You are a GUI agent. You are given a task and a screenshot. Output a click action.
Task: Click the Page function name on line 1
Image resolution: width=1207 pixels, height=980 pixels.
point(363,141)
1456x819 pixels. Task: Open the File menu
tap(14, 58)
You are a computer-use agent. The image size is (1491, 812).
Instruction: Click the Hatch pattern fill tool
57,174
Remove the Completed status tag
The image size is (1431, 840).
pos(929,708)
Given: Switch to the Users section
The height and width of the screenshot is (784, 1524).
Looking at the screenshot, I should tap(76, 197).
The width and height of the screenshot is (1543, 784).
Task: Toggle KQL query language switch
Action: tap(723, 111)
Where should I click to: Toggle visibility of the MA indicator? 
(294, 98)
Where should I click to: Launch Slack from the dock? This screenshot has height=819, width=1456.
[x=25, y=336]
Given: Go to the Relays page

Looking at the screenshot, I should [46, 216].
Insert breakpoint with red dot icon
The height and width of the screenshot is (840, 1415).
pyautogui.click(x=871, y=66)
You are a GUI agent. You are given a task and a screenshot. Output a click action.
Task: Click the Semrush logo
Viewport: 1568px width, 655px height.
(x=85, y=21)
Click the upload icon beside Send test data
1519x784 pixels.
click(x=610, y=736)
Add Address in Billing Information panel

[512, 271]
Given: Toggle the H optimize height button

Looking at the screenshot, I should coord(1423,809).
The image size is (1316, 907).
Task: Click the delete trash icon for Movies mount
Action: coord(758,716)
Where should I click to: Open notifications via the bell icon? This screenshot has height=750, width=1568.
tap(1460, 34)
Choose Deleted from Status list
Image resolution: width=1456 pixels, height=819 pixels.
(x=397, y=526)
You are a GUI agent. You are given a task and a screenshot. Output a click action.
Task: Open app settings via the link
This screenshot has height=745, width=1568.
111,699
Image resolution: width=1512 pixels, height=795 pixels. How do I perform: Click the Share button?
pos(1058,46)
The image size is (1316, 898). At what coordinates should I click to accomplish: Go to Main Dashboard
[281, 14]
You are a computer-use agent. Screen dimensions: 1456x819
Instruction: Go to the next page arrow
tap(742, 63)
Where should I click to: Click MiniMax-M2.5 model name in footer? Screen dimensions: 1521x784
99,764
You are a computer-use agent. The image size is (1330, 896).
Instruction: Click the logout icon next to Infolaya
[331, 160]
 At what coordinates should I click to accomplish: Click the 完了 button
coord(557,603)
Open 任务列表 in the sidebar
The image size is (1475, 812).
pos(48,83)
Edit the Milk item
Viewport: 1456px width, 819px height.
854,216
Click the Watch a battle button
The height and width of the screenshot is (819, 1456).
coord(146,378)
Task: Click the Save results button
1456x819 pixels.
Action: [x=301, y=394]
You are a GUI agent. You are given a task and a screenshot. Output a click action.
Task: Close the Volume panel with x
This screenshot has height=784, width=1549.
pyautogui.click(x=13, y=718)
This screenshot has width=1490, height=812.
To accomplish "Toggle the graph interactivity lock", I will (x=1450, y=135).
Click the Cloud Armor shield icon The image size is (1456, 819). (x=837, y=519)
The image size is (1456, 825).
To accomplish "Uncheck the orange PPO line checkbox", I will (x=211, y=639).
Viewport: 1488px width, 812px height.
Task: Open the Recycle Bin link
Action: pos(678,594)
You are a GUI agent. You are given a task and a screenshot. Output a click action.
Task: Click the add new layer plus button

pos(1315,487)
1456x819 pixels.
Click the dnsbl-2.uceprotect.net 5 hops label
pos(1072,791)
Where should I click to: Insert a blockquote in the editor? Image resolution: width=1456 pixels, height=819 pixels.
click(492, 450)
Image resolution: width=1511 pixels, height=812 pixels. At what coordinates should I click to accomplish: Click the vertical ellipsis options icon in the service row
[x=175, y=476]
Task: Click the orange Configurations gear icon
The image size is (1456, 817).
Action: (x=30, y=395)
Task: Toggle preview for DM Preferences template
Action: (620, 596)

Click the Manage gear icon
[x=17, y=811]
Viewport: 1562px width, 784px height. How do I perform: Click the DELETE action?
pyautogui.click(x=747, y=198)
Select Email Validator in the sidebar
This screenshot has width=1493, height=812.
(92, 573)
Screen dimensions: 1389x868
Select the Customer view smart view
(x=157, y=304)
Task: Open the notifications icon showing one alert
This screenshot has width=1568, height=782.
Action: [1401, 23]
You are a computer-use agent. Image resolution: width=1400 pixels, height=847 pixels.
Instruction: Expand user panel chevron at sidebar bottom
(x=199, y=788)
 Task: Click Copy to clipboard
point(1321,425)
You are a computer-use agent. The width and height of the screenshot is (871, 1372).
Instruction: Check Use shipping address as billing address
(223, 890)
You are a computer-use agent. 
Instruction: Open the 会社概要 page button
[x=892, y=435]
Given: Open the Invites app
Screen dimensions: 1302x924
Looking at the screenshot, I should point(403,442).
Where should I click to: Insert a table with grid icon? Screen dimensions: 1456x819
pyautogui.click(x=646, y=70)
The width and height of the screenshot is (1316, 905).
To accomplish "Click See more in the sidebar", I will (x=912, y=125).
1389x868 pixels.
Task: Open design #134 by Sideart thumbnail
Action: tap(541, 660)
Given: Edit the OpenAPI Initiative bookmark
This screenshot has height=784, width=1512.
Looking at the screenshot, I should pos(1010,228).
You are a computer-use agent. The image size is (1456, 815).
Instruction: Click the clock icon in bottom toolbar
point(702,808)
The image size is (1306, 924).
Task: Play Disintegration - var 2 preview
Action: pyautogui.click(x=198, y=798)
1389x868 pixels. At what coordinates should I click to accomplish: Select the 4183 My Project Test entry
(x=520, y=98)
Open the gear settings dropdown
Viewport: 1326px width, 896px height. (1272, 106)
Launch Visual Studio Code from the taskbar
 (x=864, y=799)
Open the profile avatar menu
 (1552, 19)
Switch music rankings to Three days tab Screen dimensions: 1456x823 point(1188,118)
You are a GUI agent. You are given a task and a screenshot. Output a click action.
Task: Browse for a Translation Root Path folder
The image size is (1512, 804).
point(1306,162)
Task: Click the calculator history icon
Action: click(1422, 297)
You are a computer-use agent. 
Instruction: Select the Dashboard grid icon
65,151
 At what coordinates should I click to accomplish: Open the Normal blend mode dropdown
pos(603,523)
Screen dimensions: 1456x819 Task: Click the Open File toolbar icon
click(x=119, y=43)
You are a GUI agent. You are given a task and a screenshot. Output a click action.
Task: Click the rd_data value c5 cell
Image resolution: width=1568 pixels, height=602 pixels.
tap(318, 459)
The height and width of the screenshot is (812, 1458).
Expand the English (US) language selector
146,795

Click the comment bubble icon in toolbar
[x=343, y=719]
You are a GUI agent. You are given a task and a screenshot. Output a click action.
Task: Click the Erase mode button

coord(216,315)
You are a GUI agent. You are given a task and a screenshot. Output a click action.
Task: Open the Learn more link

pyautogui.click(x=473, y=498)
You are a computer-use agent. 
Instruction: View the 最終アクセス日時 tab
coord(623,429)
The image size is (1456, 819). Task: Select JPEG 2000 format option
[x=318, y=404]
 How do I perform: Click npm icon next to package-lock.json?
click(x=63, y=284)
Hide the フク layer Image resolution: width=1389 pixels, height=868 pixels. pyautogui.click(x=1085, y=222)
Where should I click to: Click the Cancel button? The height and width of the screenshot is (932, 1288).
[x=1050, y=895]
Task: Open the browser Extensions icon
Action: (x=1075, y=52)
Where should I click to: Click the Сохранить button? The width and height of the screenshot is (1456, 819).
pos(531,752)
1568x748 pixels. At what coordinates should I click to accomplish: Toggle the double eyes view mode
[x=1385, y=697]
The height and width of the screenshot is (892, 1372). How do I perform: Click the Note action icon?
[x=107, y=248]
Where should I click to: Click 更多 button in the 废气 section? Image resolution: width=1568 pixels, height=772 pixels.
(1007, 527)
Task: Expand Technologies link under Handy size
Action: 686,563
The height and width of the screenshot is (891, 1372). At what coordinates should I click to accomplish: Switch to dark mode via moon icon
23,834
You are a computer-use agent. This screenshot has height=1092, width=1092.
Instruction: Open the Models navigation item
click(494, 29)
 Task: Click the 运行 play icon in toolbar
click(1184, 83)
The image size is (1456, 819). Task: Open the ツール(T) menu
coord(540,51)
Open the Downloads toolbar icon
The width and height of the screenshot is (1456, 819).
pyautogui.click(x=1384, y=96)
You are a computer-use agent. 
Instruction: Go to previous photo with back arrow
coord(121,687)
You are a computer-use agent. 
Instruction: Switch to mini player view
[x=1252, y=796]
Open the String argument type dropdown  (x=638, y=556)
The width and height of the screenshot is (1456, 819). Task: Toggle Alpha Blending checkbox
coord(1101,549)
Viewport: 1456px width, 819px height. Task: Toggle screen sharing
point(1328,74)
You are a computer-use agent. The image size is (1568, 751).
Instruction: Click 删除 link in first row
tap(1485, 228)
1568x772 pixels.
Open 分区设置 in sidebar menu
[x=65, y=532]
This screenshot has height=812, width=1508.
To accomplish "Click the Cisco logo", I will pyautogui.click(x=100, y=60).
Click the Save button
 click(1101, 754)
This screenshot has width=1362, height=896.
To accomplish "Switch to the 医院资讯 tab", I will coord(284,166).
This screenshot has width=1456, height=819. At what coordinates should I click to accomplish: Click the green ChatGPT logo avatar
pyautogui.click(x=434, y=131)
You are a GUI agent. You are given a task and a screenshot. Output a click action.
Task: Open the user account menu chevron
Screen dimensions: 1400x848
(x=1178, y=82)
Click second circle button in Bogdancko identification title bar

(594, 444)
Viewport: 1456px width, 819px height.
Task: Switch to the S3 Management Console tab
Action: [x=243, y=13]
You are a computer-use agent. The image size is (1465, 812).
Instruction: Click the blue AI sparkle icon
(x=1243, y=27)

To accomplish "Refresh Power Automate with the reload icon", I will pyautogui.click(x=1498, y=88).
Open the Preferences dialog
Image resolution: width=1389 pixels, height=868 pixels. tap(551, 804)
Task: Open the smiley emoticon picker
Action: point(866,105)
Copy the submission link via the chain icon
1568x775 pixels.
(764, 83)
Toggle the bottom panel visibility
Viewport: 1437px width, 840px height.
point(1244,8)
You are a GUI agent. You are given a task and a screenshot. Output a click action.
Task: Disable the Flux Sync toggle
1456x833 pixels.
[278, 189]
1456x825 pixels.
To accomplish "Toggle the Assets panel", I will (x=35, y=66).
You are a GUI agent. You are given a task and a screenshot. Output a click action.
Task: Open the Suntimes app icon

Task requirements: What belongs in the answer is the line with "This screenshot has width=1362, height=896." plus every later line of the listing, copied word for word and nothing besides.

Response:
This screenshot has width=1362, height=896.
To accomplish "Switch to the 医院资讯 tab", I will coord(284,166).
This screenshot has width=1456, height=819. At what coordinates should I click to accomplish: Click the green ChatGPT logo avatar
pyautogui.click(x=434, y=131)
You are a GUI agent. You are given a task and a screenshot. Output a click action.
Task: Open the user account menu chevron
Screen dimensions: 1400x848
(x=1178, y=82)
Click second circle button in Bogdancko identification title bar

(594, 444)
Viewport: 1456px width, 819px height.
Task: Switch to the S3 Management Console tab
Action: [x=243, y=13]
You are a computer-use agent. The image size is (1465, 812).
Instruction: Click the blue AI sparkle icon
(x=1243, y=27)

To accomplish "Refresh Power Automate with the reload icon", I will pyautogui.click(x=1498, y=88).
Open the Preferences dialog
Image resolution: width=1389 pixels, height=868 pixels. tap(551, 804)
Task: Open the smiley emoticon picker
Action: point(866,105)
Copy the submission link via the chain icon
1568x775 pixels.
(764, 83)
Toggle the bottom panel visibility
Viewport: 1437px width, 840px height.
point(1244,8)
You are a GUI agent. You are given a task and a screenshot. Output a click action.
Task: Disable the Flux Sync toggle
1456x833 pixels.
[278, 189]
1456x825 pixels.
To accomplish "Toggle the Assets panel", I will (x=35, y=66).
You are a GUI agent. You are given a task and a screenshot. Output a click action.
Task: Open the Suntimes app icon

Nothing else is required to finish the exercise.